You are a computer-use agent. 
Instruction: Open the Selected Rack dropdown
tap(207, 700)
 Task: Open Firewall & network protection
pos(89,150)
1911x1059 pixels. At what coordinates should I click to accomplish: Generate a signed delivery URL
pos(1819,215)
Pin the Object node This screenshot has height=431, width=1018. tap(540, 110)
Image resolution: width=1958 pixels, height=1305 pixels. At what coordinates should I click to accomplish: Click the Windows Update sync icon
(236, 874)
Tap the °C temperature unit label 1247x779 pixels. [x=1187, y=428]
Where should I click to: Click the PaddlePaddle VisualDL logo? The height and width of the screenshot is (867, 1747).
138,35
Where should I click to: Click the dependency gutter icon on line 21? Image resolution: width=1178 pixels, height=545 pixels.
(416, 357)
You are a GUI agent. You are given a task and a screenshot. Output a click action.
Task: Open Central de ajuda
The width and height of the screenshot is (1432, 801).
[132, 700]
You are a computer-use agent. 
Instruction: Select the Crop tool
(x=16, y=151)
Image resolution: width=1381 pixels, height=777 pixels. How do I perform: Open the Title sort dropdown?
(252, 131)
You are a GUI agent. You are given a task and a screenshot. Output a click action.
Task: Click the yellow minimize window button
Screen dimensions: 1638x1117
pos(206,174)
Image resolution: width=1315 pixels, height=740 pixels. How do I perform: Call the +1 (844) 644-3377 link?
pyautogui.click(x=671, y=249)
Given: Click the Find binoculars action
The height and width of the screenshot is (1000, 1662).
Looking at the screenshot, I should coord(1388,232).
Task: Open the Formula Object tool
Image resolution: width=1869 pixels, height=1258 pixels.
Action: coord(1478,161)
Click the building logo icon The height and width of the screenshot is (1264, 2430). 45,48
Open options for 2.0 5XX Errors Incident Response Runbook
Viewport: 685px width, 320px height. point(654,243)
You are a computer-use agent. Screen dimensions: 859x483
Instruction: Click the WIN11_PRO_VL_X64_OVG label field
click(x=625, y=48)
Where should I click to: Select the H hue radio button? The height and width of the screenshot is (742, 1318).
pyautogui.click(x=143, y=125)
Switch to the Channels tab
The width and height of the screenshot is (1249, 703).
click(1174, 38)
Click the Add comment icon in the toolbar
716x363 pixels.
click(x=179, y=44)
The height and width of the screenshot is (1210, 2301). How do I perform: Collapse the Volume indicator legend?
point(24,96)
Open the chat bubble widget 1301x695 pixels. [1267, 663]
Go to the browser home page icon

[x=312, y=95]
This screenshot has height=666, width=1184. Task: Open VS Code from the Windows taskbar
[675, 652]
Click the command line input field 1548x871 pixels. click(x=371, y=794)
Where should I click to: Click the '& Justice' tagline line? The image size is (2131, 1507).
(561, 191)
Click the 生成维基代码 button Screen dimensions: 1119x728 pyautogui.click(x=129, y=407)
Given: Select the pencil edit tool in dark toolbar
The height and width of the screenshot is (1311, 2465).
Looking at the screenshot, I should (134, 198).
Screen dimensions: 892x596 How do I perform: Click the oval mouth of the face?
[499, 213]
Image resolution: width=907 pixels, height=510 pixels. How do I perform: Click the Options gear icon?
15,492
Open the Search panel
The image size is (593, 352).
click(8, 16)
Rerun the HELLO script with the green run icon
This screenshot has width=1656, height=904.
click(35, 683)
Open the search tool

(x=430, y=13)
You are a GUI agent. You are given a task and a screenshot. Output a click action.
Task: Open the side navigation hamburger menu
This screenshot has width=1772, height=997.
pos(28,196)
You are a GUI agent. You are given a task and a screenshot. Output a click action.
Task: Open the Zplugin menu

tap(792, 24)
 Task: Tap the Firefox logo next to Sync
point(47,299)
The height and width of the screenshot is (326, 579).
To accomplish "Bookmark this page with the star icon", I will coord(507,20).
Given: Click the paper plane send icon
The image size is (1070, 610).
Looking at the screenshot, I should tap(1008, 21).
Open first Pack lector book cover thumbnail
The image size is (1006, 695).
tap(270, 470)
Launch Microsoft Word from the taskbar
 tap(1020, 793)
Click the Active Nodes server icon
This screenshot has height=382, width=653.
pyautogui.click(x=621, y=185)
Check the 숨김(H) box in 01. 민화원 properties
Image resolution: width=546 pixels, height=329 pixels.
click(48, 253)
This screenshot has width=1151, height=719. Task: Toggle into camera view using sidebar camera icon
===============
* **What the exercise asks**
Scan the data, and report each line that uses the word "Object".

* **Answer box**
Pin the Object node This screenshot has height=431, width=1018. tap(540, 110)
Task: Open the Formula Object tool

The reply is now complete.